About 40 neighbors met recently to discuss plans to begin tilling soil on a large vacant lot off Violet Street in South Seminole Heights. Except in this case they are opting for above-ground containers over in-ground planting.
"At the end of two years you just move them," said gardener and guest speaker John Starnes, who tossed out the "kiddie" pool idea for portability and the potential of needing less water.
South Seminole Heights resident Linda Ketley has donated the fenced, double lot for two years, said Robin Milcowitz, who has helped organize Seminole Heights Community Gardens/Grow Your Own!
Ketley plans to build on the property eventually.
The Seminole Heights group is among several citywide that are pursuing land for community gardens.
City zoning officials have taken notice and plan to craft a community garden ordinance that could be ready for city council review in July. If approved, the ordinance would become effective Jan. 1.
"It's kind of preliminary. We know there is a great deal of interest," said Gloria Moreda, the city's land development coordination and zoning manager.
A separate effort is under way to consider community gardens as part of new zoning codes being written solely for Seminole Heights.

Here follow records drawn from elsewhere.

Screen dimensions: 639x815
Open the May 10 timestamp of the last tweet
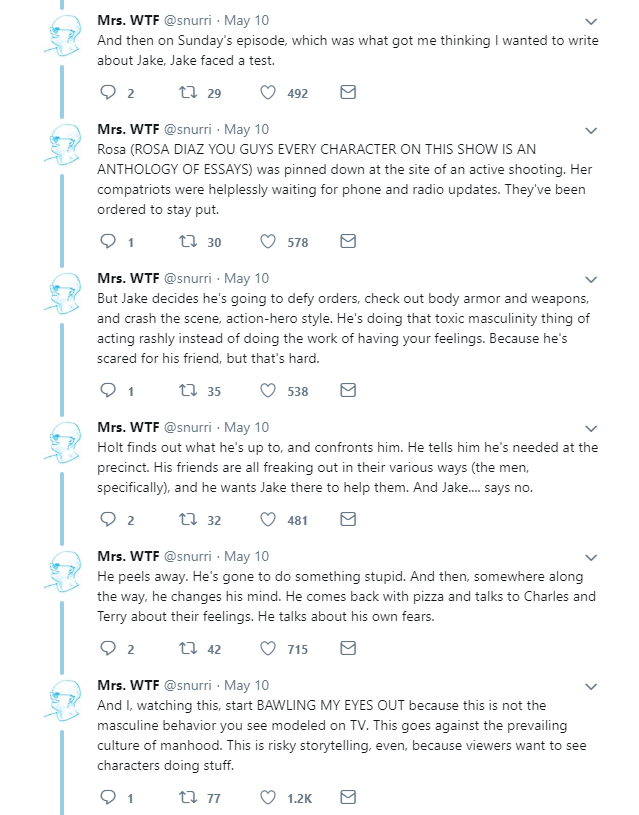pyautogui.click(x=246, y=685)
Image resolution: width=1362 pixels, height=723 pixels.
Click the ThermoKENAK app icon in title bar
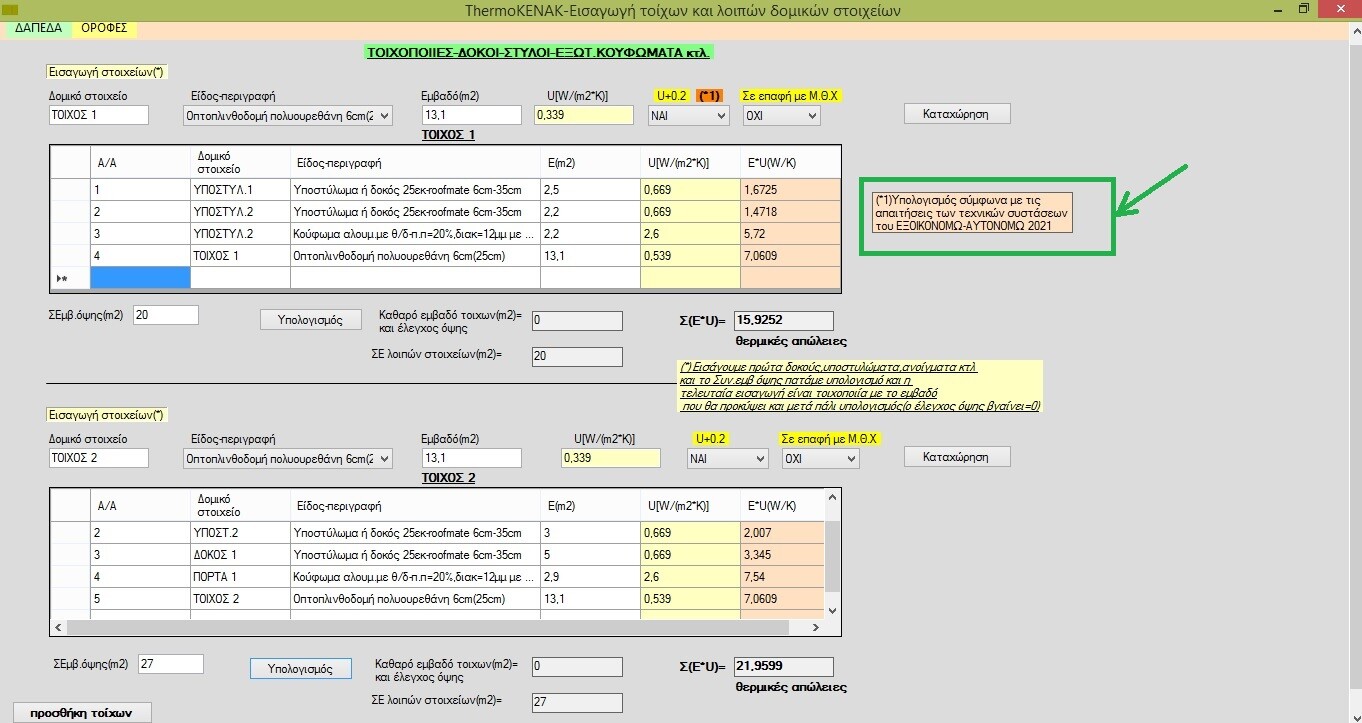pos(11,10)
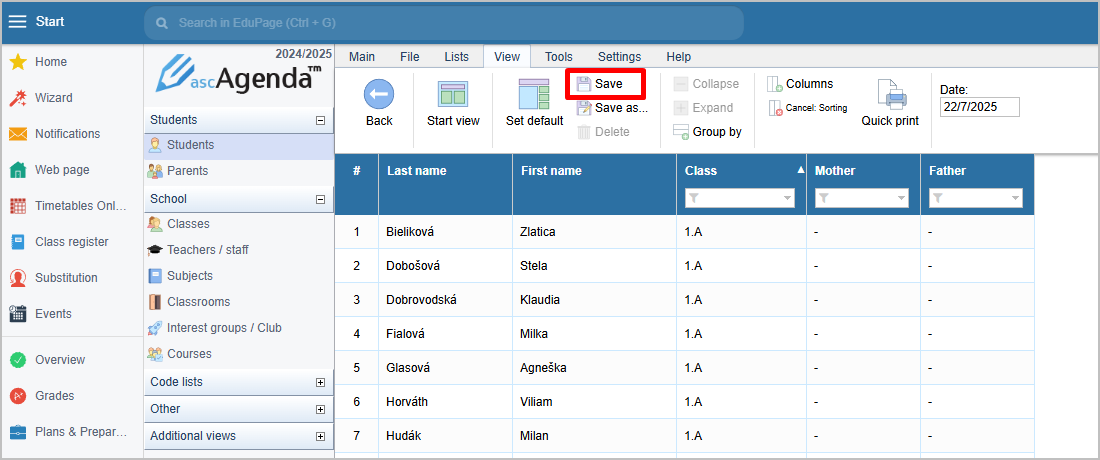Open the hamburger menu next to Start
The image size is (1100, 460).
[x=18, y=22]
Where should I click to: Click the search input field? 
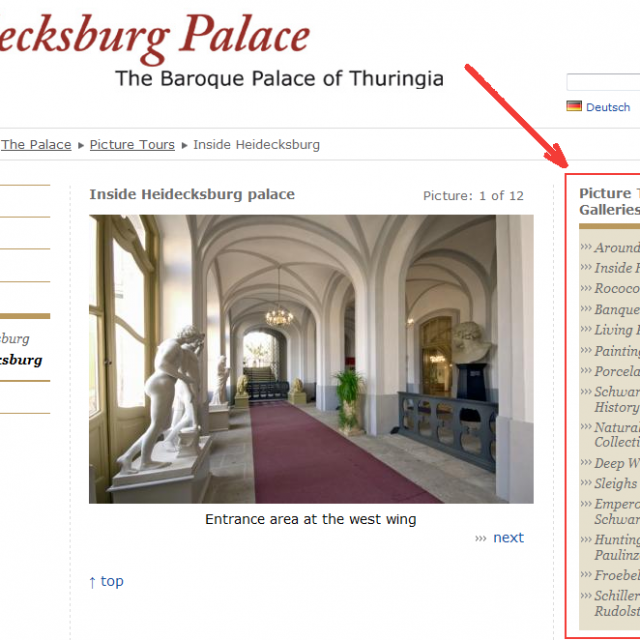603,82
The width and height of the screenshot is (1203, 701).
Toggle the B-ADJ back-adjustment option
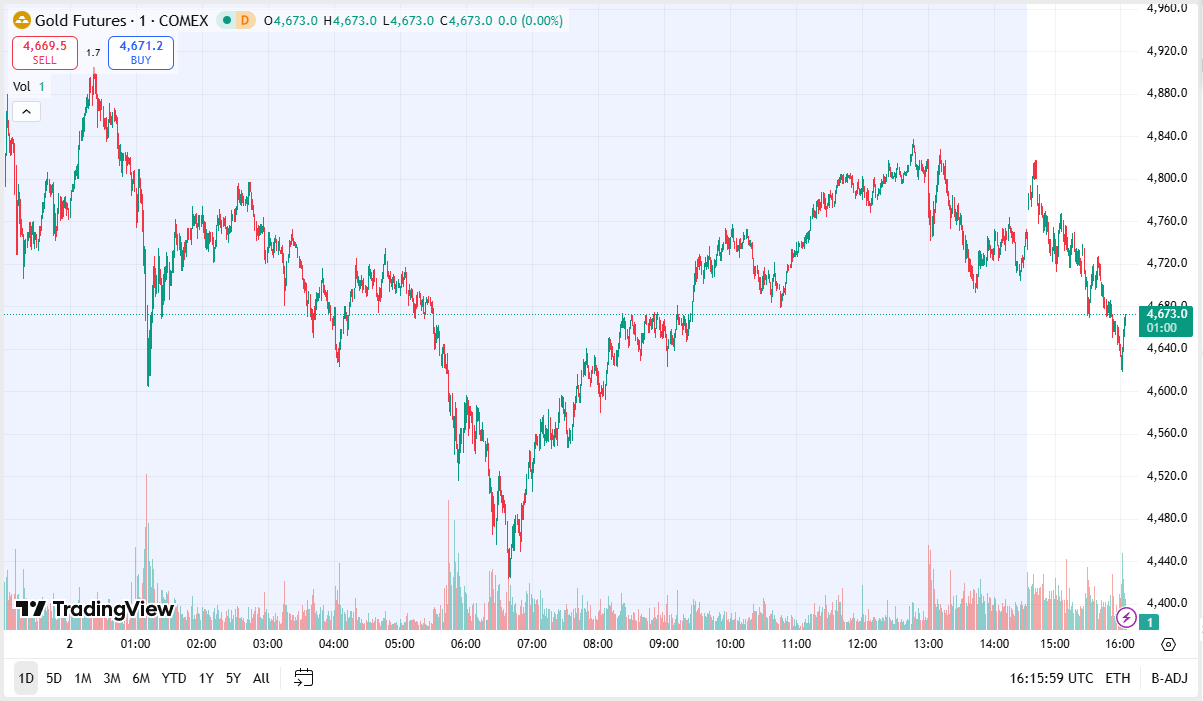coord(1167,678)
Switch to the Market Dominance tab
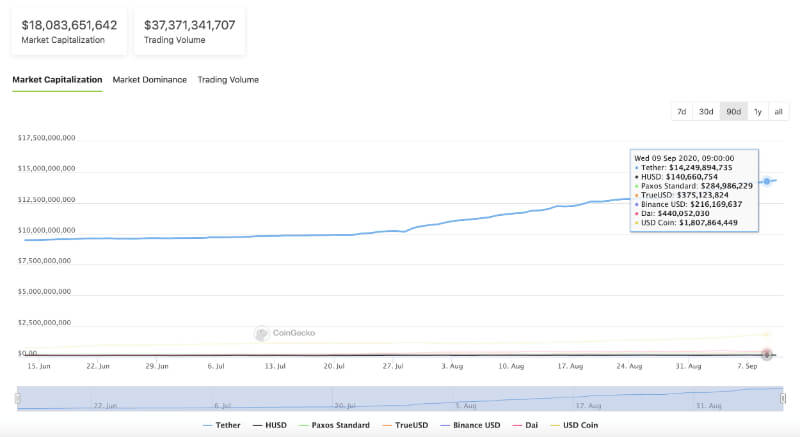 click(x=149, y=80)
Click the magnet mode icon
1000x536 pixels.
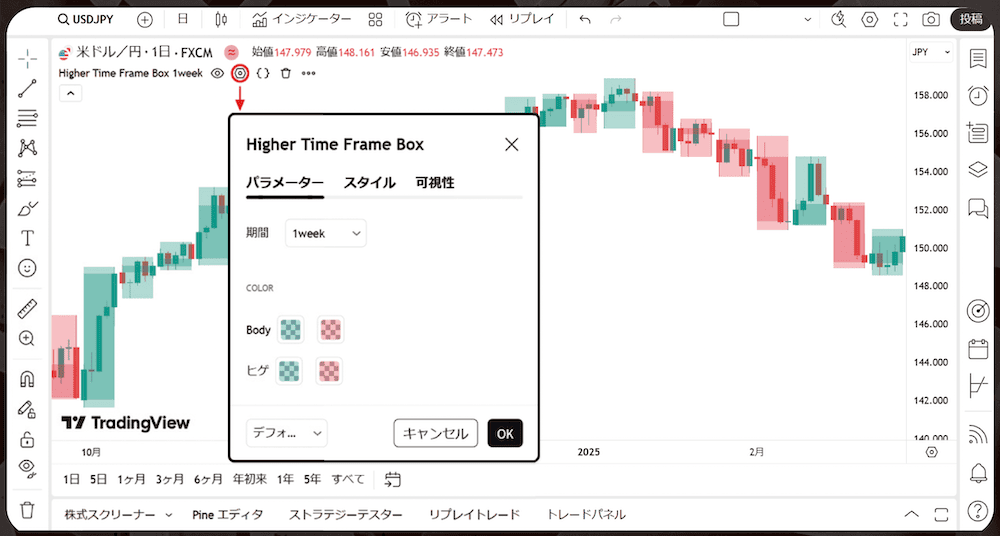click(x=27, y=380)
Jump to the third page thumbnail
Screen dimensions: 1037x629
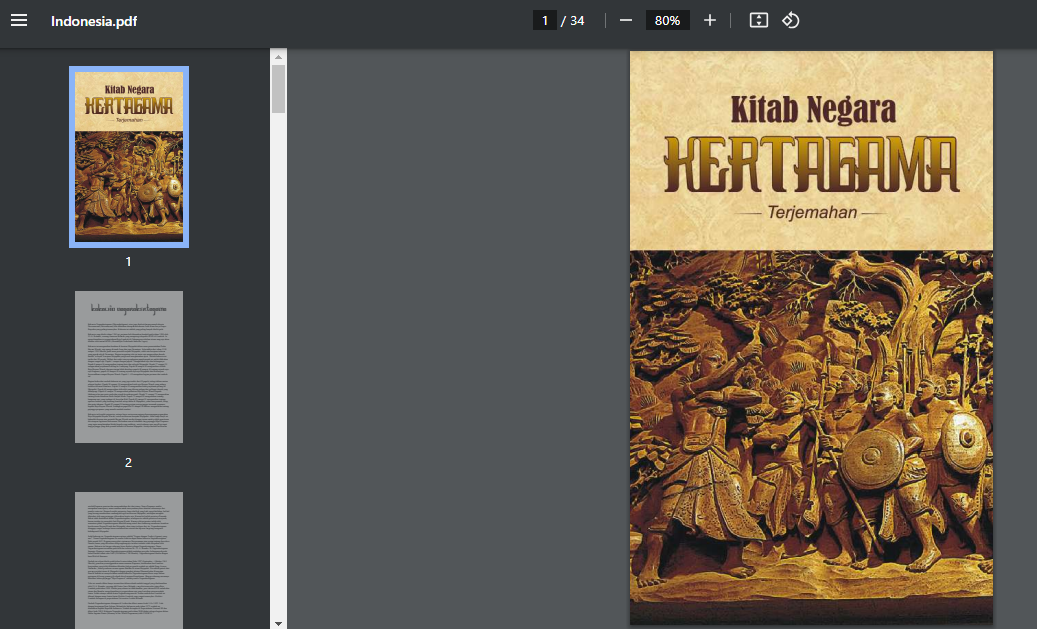click(x=129, y=560)
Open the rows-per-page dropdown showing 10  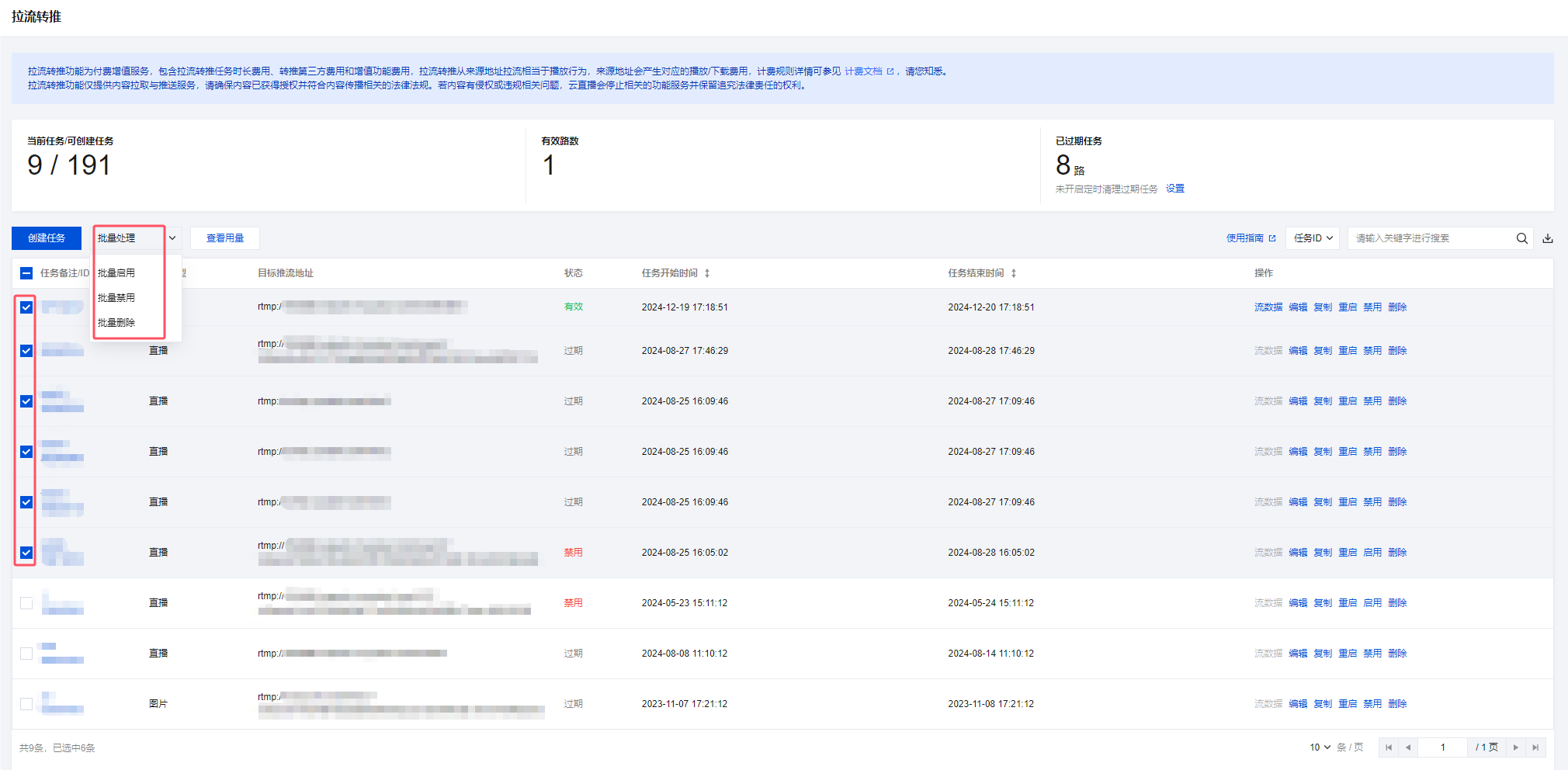[x=1320, y=747]
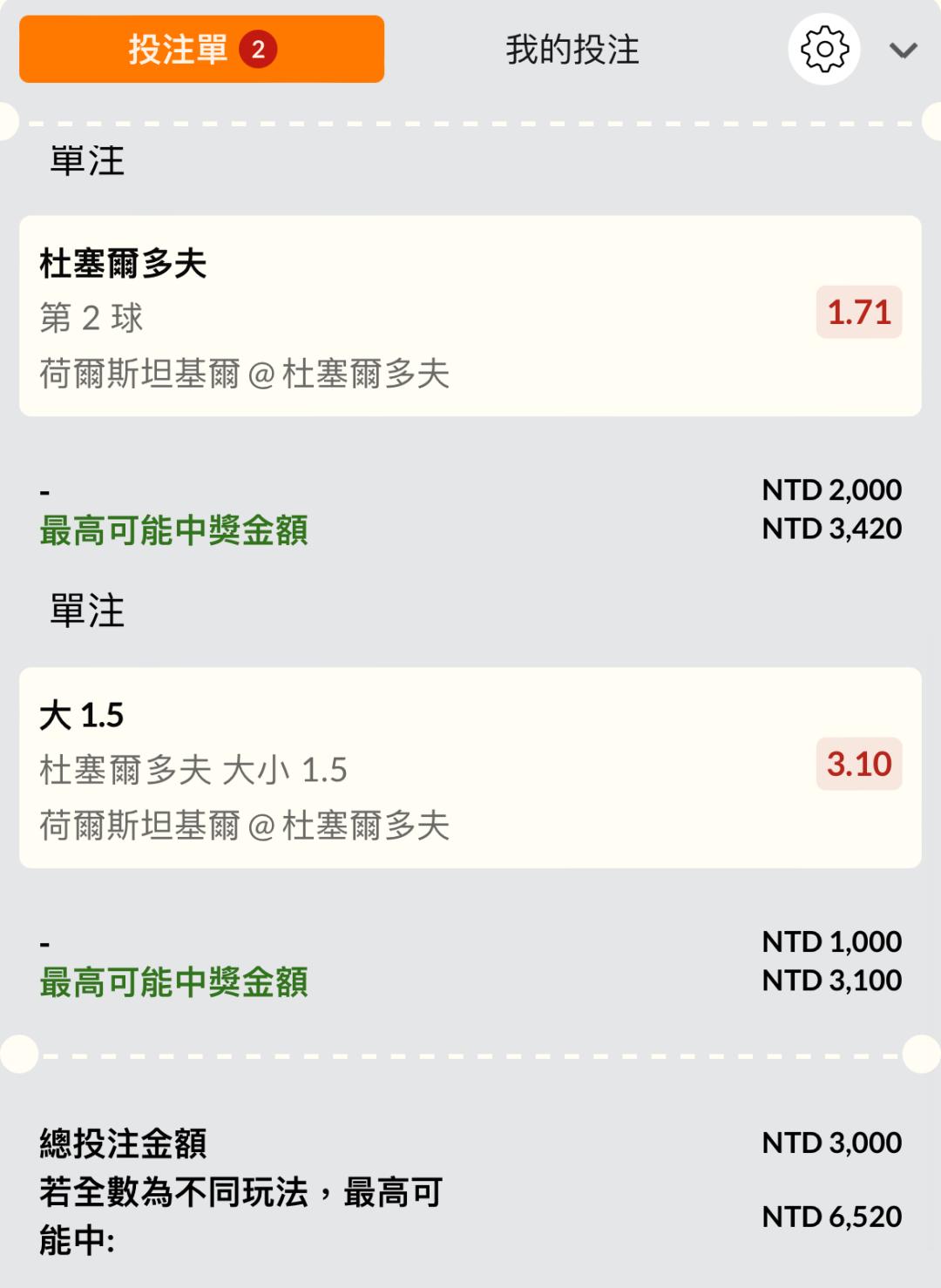Click the NTD 3,420 potential payout
Screen dimensions: 941x1288
coord(831,529)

Zoning administrator Cathy Coyle and city staffers are working with residents to write zoning codes that emphasize the size and appearance of buildings, street layout and public spaces.
The city's existing codes do not mention community gardens, Moreda said. "What we're trying to do is look at and gather information on what regulations are out there in other communities."
A community garden ordinance would regulate when and under what conditions a garden could be operated and address anticipated concerns of neighbors about issues such as traffic and parking.
"You can certainly sympathize with being next to a vacant lot and suddenly the community takes over and starts gardening," Moreda said.
The Seminole Heights Garden group has sought comments from some neighbors near the Violet lots. The next newsletter of the South Seminole Heights Civic Association will solicit comments on the plans.
A storage shed and some type of shaded structure will be needed, but Milcowitz said the garden of what she calls "poolies" could start as soon as April. "It's fantastic to have a place where we can all be together," she said.
Hillsborough County Extension Service will hold a rain barrel workshop on the Violet Street lot April 4 at 9 a.m. Participants get vouchers to pick up free rain barrels, some of which will be donated for use at the garden. Then on April 18 a cleaning day will be held at the lot, Milcowitz said.
Because interest is so high, other sites are being pursued, said group member Greg Barnhill. A plot owned by Metropolitan Community Church on Cayuga Street also might be available, he said.